KD: It’s changed. Many years ago, we just assumed that if you had a great device and you were saving lives, that at the end of the day someone would buy it and that these things would take care of themselves. When we first created HeartMate many years ago, we really did very little in terms of preparing for reimbursement. Fortunately it was the first of its kind and there was a lot of interest in it. It got a lot of attention and it did get reimbursed, but the next-generation device was much more expensive and we realized very quickly on the second-generation device that we had to be very pro-active on reimbursement. Especially when you move from bridging patients to transplantation to destination therapy, and even more so now as these devices become more reliable and smaller and more cost-effective, as you try to back up in the disease scheme to less-sick patients where you’re going to see many more, then it becomes really critical to have a convincing argument as to why it’s safe, effective and can be afforded by society.
It’s absolutely critical. It’s something that companies often make a mistake in failing to address early on. It’s important, probably even before you begin a clinical trial, to begin thinking about your options. We work closely with [MassDevice blogger and reimbursement expert] Ed Berger on understanding what the current reimbursement environment is, prior to going into clinical trial, then trying to collect data and along the way make sure that at the end of the trial we’ve addressed what concerns the right people might have about how to go about reimbursing. We do rely heavily on Ed, he’s been wonderful. At Cardiosystems we retained Ed’s services many, many years ago and he really was instrumental in creating the whole reimbursement scheme for ventricular assist devices. He, along with another fellow by the name of Karl Nelson, out in Salt Lake City.

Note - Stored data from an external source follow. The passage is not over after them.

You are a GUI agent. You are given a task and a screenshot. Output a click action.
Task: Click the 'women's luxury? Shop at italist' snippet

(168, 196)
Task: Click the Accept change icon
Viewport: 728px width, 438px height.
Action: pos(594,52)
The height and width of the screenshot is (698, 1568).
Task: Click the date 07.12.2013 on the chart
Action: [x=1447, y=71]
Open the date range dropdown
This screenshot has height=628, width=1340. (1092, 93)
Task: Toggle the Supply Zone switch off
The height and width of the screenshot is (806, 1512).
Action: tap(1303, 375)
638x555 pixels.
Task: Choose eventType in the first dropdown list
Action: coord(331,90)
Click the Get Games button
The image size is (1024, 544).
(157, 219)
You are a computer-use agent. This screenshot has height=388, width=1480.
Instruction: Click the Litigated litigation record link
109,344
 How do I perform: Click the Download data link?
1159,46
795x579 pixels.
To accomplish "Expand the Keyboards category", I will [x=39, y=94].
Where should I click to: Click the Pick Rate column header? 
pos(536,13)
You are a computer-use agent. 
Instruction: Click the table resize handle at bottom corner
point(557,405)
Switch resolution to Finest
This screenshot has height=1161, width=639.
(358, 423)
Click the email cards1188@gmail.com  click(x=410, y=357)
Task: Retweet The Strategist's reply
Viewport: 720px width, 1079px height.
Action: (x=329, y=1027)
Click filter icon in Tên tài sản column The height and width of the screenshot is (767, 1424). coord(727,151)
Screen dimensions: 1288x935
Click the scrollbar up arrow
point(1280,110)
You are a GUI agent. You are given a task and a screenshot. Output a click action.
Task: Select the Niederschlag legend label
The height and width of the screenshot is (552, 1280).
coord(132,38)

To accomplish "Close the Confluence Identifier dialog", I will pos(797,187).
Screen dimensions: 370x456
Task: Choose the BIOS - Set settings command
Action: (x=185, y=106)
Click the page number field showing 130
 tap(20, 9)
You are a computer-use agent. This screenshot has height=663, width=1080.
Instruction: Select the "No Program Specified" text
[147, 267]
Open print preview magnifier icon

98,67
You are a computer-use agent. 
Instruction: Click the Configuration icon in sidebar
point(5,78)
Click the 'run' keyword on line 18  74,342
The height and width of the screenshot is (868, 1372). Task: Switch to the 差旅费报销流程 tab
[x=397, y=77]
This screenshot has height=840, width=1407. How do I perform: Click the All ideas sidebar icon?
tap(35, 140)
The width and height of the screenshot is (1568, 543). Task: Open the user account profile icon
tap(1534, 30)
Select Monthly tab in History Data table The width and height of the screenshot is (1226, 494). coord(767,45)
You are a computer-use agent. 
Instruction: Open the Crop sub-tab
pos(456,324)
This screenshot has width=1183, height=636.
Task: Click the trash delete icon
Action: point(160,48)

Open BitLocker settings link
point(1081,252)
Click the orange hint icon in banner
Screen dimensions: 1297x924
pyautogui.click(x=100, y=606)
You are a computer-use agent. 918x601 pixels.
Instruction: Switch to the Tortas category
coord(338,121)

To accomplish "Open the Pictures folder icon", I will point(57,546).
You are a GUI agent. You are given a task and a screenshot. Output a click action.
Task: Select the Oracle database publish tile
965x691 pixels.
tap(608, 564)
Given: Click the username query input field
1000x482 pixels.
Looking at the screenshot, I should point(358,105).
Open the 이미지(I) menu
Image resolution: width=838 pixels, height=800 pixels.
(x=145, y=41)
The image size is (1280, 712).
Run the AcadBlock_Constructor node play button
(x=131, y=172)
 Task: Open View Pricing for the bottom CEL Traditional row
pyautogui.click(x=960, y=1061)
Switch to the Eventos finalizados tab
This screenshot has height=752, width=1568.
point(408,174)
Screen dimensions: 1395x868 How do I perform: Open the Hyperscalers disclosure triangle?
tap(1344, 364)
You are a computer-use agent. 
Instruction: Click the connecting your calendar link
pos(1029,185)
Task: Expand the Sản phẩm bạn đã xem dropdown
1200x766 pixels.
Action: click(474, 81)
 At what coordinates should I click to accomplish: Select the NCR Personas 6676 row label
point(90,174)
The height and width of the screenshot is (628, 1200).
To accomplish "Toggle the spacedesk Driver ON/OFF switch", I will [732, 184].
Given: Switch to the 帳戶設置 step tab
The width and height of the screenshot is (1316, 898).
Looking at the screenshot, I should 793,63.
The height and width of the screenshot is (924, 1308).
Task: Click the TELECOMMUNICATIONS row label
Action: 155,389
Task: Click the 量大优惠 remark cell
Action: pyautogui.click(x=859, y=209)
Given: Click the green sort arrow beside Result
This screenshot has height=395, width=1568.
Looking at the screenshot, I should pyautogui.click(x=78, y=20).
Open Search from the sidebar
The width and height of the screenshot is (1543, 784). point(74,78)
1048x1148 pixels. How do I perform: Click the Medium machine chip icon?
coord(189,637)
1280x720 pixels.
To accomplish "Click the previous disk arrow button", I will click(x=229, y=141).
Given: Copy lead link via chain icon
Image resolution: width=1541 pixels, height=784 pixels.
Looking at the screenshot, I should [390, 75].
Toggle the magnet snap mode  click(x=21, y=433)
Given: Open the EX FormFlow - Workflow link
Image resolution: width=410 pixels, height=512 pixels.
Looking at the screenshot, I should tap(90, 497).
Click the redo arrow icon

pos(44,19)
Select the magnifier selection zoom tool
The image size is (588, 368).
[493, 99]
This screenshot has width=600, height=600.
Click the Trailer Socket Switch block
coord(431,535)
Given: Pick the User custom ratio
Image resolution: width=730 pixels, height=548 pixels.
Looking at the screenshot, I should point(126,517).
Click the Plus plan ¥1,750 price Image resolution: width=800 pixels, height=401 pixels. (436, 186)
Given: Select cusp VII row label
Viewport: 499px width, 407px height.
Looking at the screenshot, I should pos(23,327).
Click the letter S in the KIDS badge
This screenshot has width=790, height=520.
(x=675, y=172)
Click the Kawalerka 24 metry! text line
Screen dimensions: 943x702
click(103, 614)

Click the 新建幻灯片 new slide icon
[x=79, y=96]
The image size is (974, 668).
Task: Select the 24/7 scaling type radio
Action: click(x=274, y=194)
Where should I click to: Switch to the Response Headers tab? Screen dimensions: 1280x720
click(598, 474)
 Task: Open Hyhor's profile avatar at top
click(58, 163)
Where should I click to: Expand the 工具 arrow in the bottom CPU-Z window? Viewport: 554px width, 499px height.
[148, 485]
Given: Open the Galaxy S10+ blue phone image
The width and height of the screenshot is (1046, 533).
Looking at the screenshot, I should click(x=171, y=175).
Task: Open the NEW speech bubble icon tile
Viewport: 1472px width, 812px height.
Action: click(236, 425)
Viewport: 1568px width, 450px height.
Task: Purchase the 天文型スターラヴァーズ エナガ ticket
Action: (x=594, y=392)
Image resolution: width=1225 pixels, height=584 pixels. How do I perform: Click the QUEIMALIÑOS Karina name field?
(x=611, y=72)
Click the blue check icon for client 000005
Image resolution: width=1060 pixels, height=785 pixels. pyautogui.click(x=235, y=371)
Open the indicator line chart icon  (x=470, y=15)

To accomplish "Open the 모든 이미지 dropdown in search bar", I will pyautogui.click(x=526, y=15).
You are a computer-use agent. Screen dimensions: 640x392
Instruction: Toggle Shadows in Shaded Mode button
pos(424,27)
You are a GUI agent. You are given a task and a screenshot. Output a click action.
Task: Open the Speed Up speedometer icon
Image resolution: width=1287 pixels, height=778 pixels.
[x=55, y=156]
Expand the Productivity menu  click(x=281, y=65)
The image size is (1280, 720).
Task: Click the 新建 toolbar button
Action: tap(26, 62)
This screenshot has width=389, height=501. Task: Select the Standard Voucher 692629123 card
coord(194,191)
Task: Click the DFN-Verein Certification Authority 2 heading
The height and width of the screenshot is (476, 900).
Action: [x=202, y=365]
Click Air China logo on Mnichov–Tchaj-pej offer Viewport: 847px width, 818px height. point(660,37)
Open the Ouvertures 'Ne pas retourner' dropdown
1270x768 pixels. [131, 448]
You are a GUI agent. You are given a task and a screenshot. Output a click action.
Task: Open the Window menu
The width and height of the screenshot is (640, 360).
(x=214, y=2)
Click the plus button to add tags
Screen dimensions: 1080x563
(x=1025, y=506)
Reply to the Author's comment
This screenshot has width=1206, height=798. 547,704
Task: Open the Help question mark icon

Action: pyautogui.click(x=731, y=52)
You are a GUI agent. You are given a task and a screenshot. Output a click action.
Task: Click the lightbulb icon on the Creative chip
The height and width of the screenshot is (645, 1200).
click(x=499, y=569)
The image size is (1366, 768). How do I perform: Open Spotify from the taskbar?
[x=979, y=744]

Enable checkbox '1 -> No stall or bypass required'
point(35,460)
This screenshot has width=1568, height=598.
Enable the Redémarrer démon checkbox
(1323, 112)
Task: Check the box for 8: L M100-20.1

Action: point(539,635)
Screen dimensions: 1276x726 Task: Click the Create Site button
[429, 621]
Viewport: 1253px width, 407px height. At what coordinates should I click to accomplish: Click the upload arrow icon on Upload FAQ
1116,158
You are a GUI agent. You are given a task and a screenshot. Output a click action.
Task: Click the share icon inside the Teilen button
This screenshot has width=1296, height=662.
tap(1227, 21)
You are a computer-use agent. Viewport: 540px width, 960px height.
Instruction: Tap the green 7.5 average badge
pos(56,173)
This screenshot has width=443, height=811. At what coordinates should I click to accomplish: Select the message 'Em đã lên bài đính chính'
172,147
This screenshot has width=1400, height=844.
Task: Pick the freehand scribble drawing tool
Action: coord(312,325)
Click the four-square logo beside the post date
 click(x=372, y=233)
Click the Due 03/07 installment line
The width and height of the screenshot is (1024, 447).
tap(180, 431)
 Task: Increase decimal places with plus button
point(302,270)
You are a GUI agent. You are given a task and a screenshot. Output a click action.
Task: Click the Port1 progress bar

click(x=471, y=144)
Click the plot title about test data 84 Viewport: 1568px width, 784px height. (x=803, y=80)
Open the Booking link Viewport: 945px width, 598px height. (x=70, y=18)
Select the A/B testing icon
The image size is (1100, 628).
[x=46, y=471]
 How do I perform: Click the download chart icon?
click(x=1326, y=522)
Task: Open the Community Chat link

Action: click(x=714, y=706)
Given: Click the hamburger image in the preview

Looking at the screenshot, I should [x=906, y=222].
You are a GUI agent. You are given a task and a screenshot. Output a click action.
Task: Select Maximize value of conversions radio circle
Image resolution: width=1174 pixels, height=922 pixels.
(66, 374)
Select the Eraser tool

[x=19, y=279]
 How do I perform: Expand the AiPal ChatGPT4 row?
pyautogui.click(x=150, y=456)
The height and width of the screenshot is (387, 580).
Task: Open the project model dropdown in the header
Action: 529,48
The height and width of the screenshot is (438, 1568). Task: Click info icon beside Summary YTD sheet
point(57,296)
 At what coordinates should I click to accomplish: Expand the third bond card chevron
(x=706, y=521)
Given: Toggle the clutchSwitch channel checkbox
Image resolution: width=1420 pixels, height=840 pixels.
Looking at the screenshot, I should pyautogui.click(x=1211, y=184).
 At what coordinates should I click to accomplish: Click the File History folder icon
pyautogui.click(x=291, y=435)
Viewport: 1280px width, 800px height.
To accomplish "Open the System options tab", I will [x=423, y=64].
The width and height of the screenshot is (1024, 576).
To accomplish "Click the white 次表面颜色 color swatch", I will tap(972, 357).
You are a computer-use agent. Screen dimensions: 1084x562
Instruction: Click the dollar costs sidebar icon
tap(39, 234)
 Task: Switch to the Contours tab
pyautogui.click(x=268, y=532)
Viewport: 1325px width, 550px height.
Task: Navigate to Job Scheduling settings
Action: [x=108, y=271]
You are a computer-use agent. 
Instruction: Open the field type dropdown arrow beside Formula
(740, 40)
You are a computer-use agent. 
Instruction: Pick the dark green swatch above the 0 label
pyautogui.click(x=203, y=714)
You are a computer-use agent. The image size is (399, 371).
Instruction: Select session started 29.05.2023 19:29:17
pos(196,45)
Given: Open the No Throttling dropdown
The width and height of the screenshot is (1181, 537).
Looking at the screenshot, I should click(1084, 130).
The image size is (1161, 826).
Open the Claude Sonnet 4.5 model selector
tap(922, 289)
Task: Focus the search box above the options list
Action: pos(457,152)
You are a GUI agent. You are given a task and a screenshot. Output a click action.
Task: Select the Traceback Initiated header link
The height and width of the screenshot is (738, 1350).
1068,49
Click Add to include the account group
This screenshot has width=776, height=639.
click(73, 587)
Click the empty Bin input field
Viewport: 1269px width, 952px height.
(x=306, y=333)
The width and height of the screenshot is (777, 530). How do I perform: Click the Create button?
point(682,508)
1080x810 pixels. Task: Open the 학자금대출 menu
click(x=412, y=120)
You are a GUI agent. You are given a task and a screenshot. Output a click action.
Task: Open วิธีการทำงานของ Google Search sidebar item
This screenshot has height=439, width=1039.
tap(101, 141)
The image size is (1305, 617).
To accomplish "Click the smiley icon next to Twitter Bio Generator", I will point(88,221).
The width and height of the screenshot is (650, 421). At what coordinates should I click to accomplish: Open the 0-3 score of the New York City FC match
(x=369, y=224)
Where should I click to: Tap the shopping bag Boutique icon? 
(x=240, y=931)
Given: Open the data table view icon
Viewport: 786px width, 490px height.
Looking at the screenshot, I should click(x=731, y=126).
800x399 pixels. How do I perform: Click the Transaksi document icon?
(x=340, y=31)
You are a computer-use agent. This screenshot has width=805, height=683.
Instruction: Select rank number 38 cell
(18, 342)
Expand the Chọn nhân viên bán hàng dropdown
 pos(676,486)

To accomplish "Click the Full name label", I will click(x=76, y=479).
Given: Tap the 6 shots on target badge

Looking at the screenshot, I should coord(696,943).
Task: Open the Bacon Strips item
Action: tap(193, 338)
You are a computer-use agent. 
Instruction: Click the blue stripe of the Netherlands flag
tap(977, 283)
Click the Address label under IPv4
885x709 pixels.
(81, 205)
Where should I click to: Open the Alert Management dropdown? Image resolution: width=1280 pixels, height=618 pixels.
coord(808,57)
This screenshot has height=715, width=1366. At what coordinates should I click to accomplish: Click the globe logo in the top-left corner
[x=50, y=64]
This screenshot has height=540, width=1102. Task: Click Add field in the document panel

MassDevice: What’s your take on the impact of the 2.3 percent excise tax on medical devices contained the healthcare reform act?
KD: There’s going to be a lot of pressure to reduce pricing. I’ve seen estimates of a 30 percent reduction in pricing going forward. I expect that the manufacturers will have to eat [the excise tax]. Others may think that you’ll be able to just pass that along, but I doubt that will be the case. I think that is just part of the puzzle. In general we’re going to see great pressure to reduce prices and we’ll have to deal with all of these issues in our strategies going forward. I’d expect that our prices are going to have to erode.
I’m certainly not the expert in this area, but that’s the impression I’ve been getting in speaking with my colleagues. It could force consolidation in a field like ours. I think you’re going to see companies starting to merge to deal with this situation and get more efficient. The taxes are a small part of it. I have frequent opportunity to speak to some of the analysts down on Wall Street who are really watching companies going forward and this is going to affect not only the medical device industry, but the venture capital industry. It’s going to affect a large group of individuals and companies. Hospitals have really cut back as much as they can in many respects, on labor, and so there’s been a major emphasis on pharmaceuticals and budget cuts there and that will stay. But the attempts to really reduce the cost of medical devices is really only just beginning. So if you don’t have labor [costs] and you’re watching your supplies, then the only big-ticket items are pharmaceuticals and medical devices. There’s going to be a lot of pressure to look at the most cost-effective places. There’s some discussion of comparing efficacy of devices. If you’ve got a device that’s $5,000 and another that’s $200 and they’re roughly equivalent in terms of effectiveness, what’s going to happen? I think there’s going to be a lot more pressure to focus on cost-effectiveness. And therefore its going to create competition and you’re going to have to compete by having a great device and you’re still going to have to compete on your pricing.
I’m a glass-half-full kind of guy, but it doesn’t sound like it, does it? What’s the difference between an optimist and a pessimist? A pessimist has more experience. So that doesn’t sound very half-full. But I am far from an expert in this area.